Rebel Nell sells over 2,000 pieces a year at over 35 stores in 11 states. The majority of sales come from Michigan, though they saw a spike in online orders nationwide when Peterson appeared on Harry Connick Jr.’s TV show in early January.

Rachel Lutz, owner of The Peacock Room, carries one of the largest collections in Detroit. The pieces are “a conversation starter,” she says.

“Customers want to wear things with a story behind them, especially a Detroit story,” Lutz says.

Profits from the $75 rings, $65-$135 earrings and $60-$200 necklaces go back into the business to fund salaries, programs and materials. The graffiti itself is free, as the team ventures out a few times a year to collect it. They take donations, too.

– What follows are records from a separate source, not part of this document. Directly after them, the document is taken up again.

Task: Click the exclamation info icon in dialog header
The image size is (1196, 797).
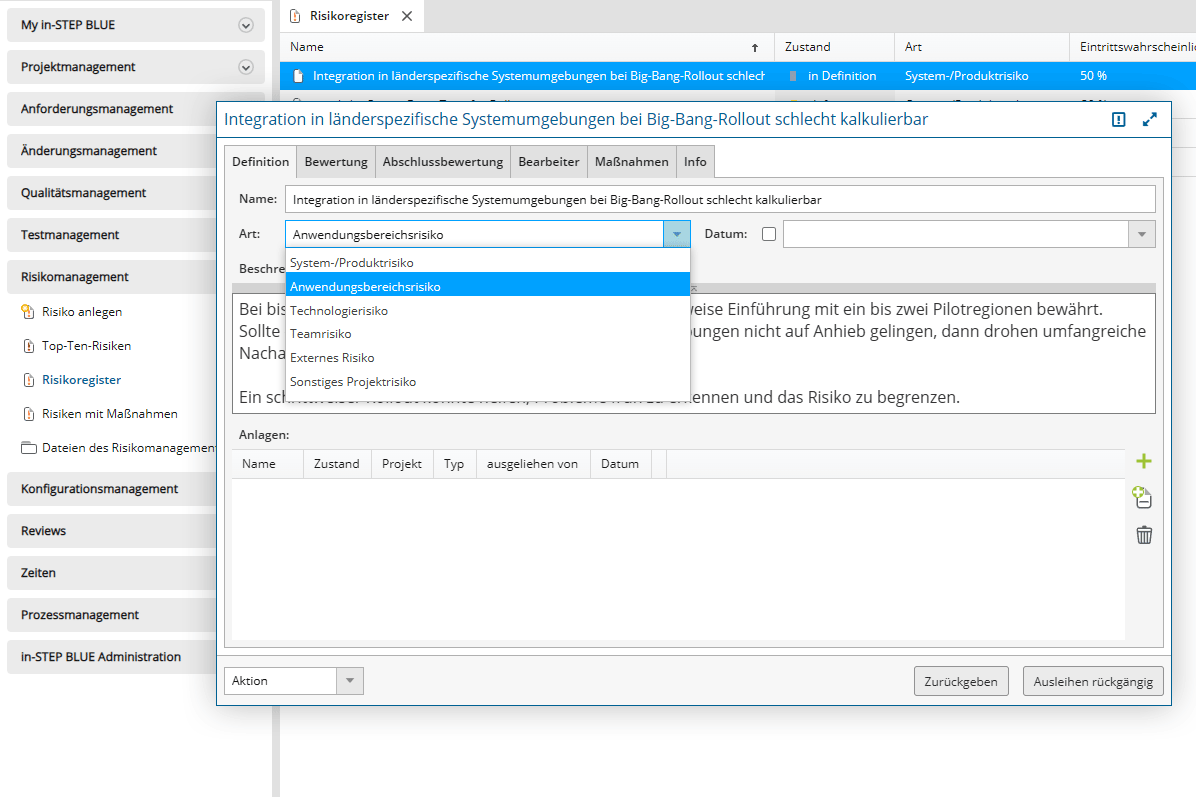Action: click(x=1119, y=120)
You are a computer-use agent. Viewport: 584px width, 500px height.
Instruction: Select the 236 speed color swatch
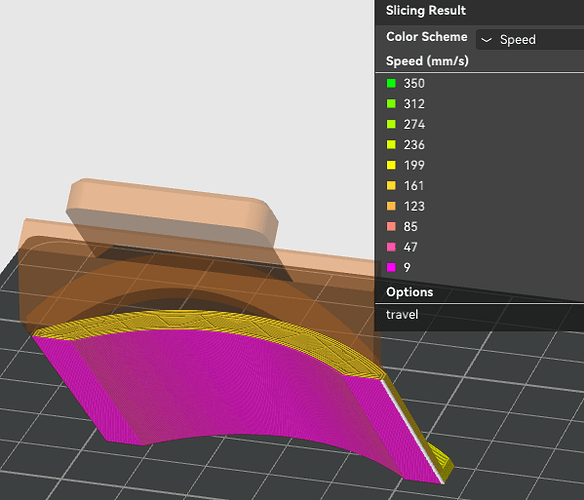(x=391, y=145)
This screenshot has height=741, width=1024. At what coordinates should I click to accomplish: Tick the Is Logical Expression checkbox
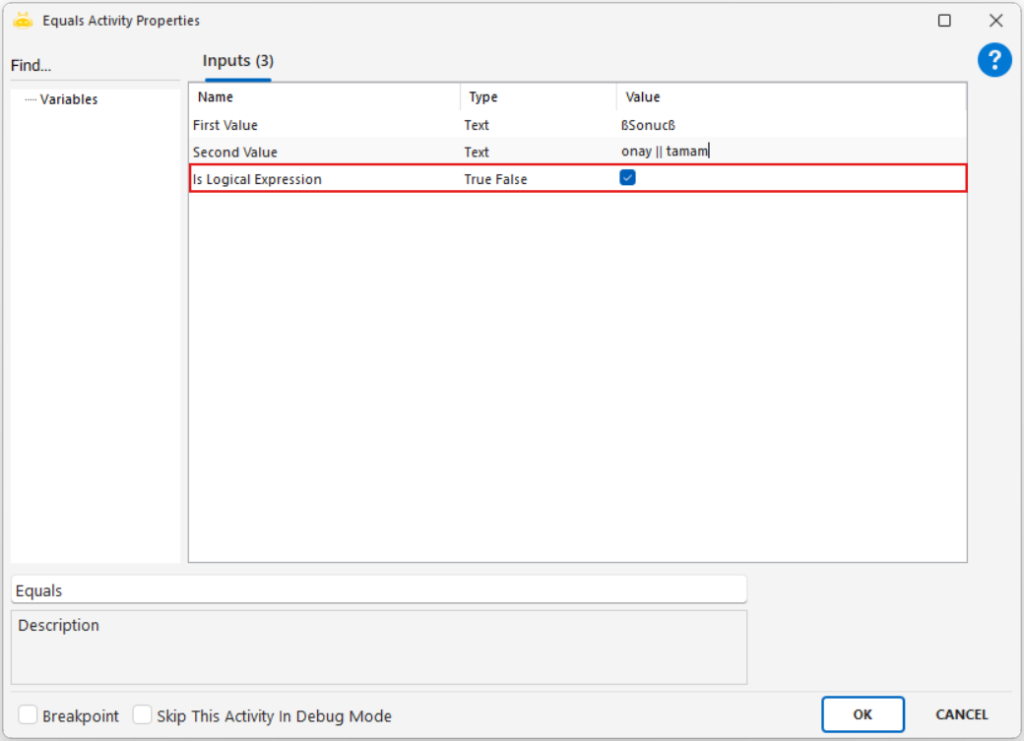[628, 178]
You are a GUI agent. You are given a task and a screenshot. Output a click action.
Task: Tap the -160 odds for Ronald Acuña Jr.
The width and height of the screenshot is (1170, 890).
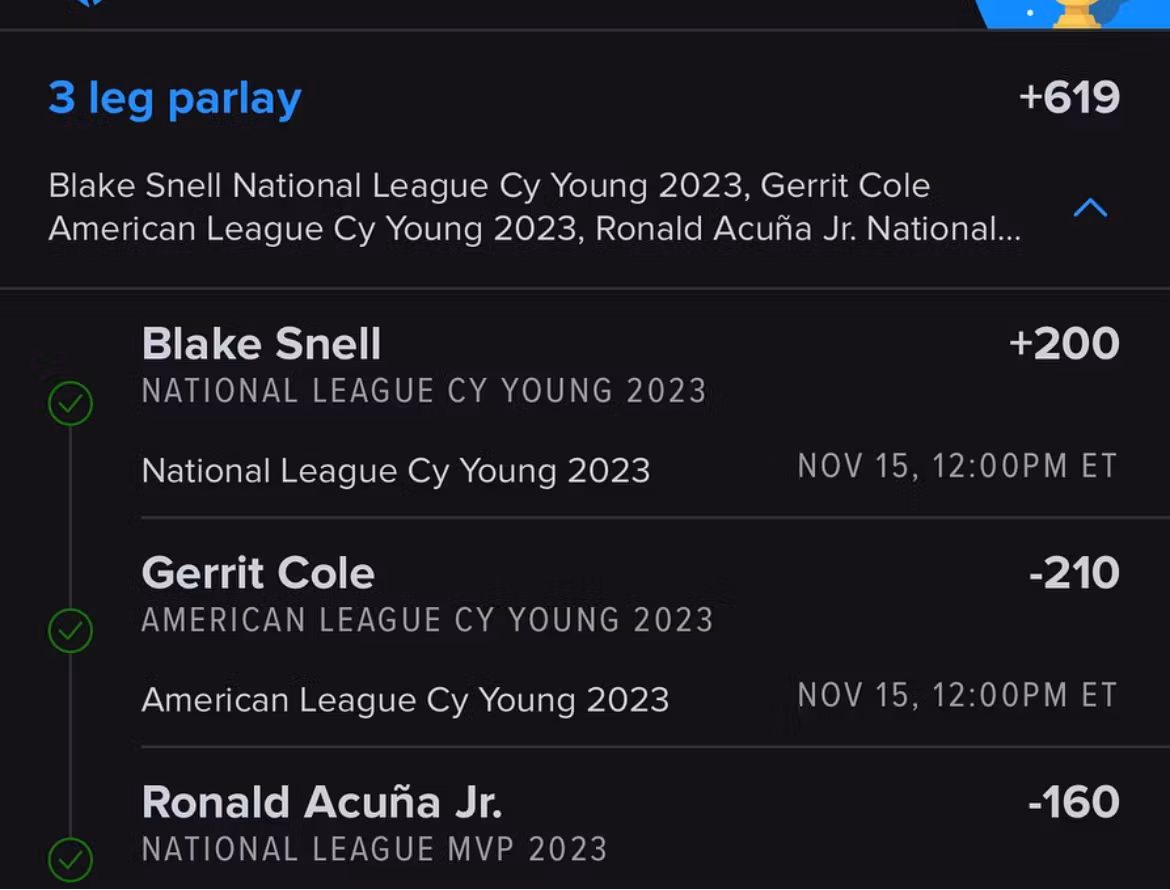coord(1073,802)
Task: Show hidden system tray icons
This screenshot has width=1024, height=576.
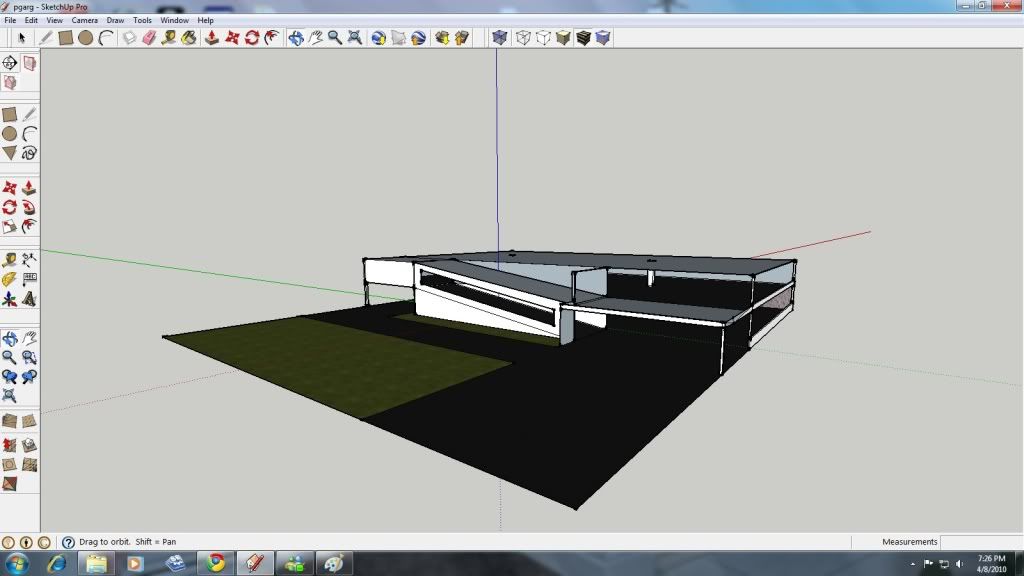Action: (x=913, y=563)
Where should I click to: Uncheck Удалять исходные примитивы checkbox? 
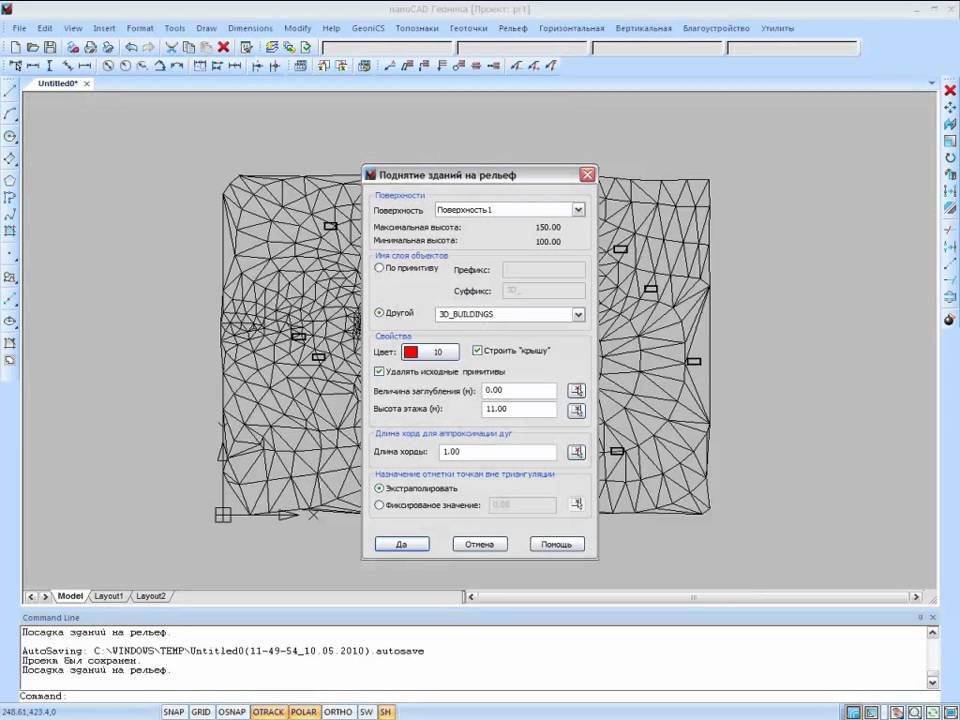379,372
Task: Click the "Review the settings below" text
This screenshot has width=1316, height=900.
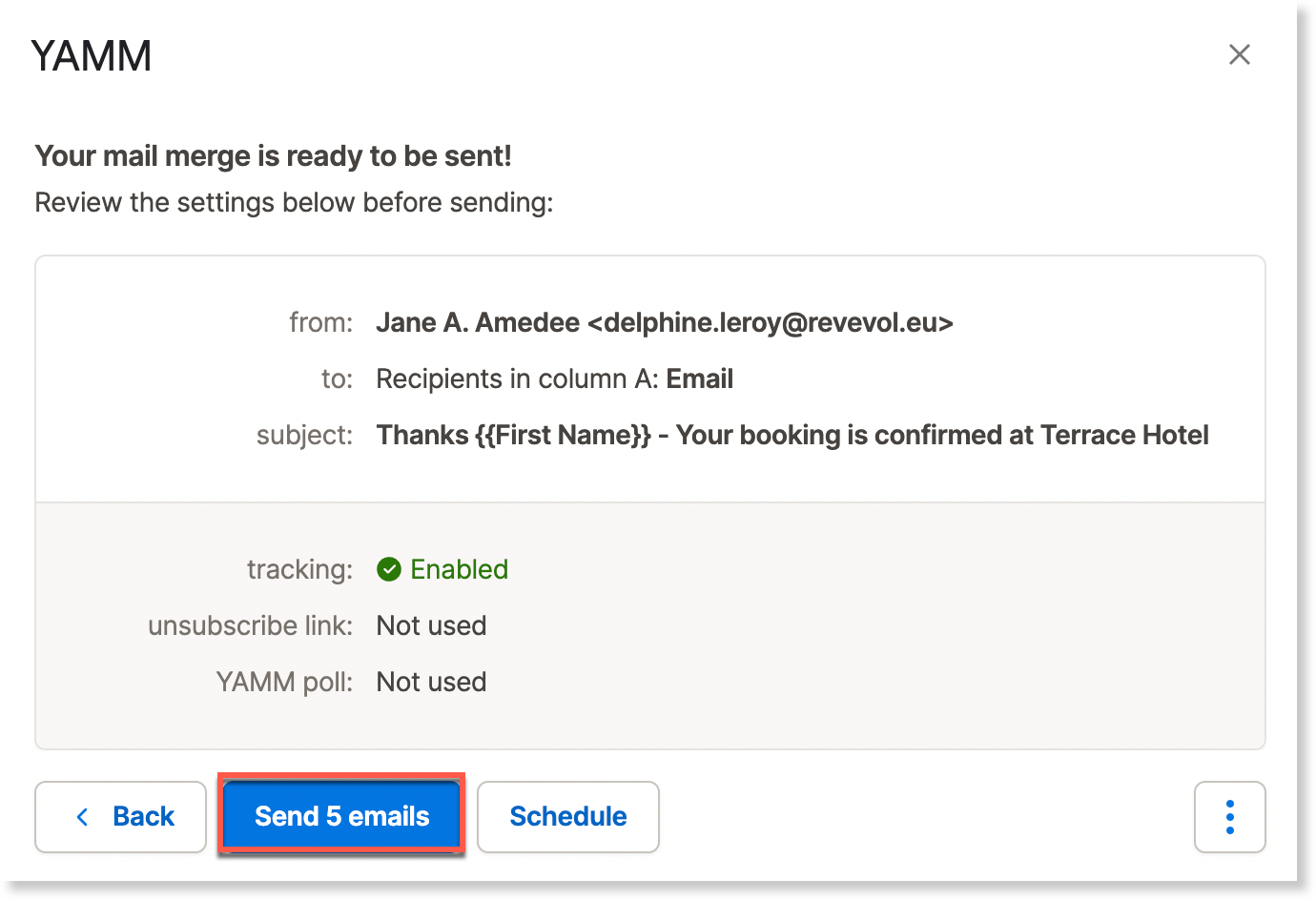Action: pos(294,203)
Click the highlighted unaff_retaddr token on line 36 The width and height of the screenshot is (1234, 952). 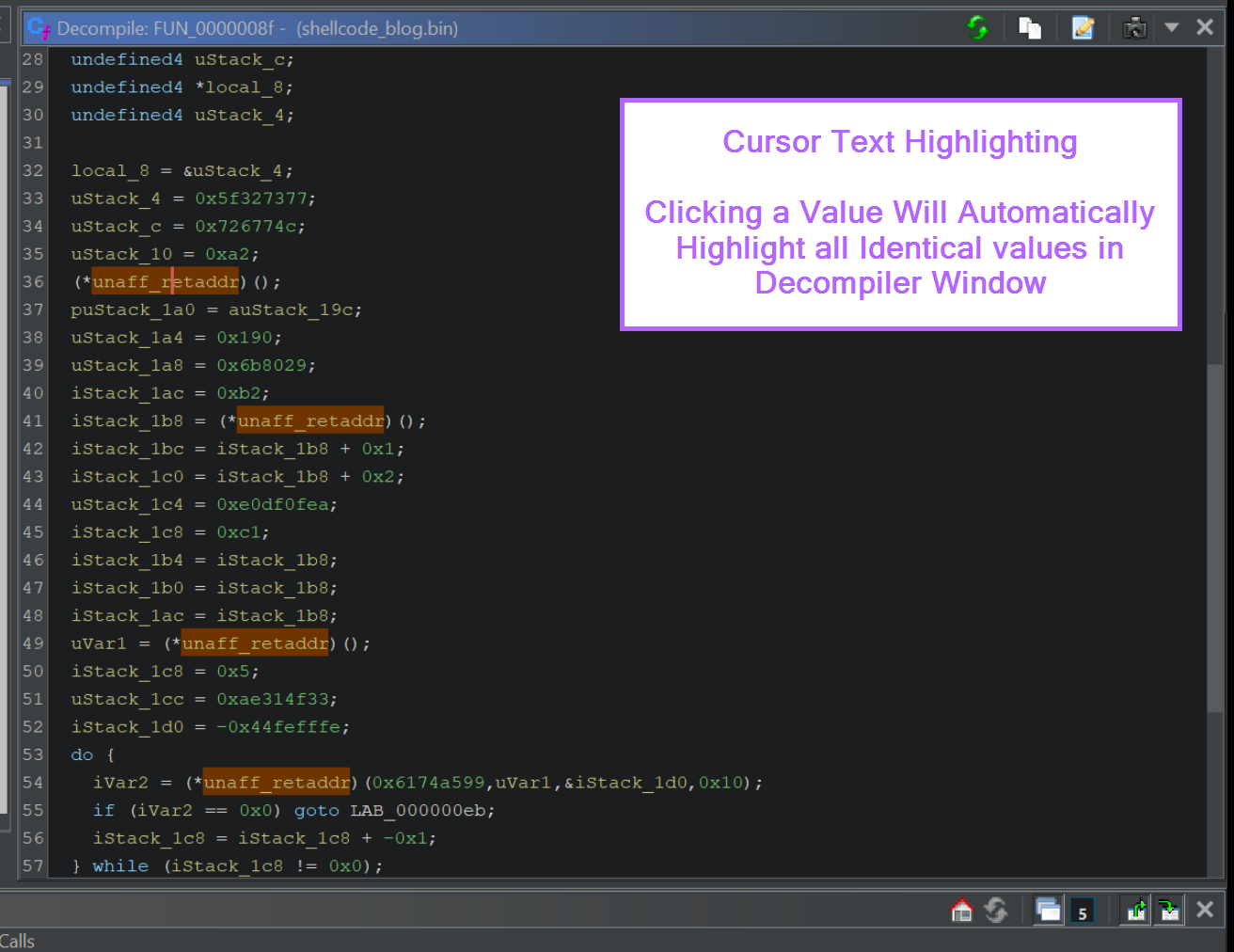pyautogui.click(x=166, y=281)
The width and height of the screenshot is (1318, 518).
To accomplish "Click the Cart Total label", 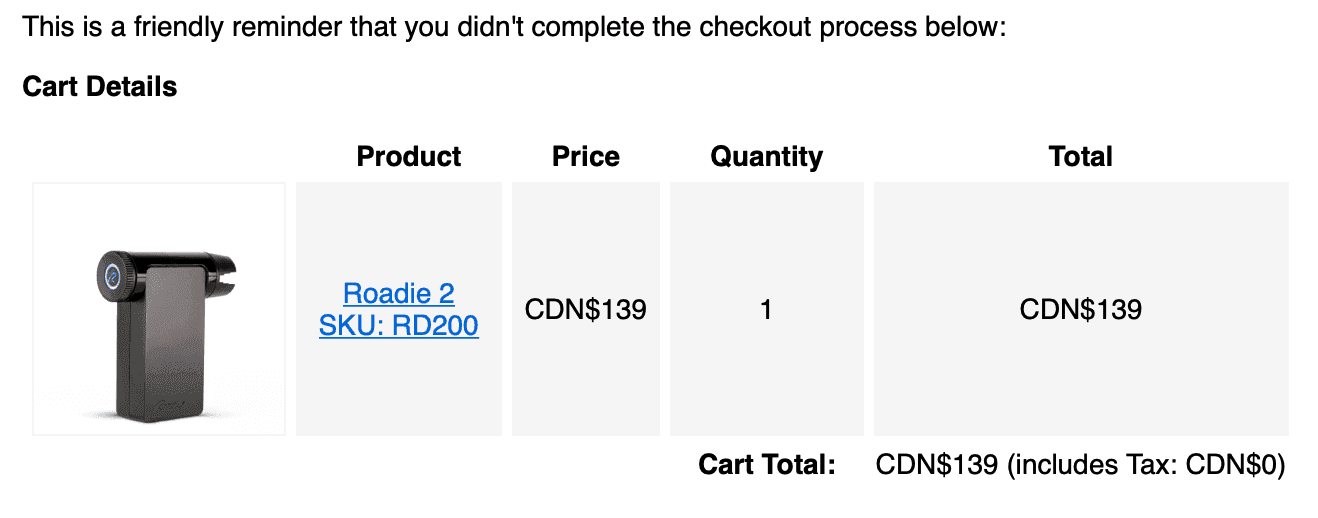I will click(767, 465).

Eventually, Peterson says she hopes to open a shop in the city. She also wants to increase her four to six hires to 15 or more. But, really, they’re more than hires.

“We’re such a close-knit family,” Patricia Caldwell says.

Though she dreams of opening a nonprofit — a safe place for Detroit children to go after school — she says she’ll stay involved with Rebel Nell. That goes for her sister, who wants to start her own business, too.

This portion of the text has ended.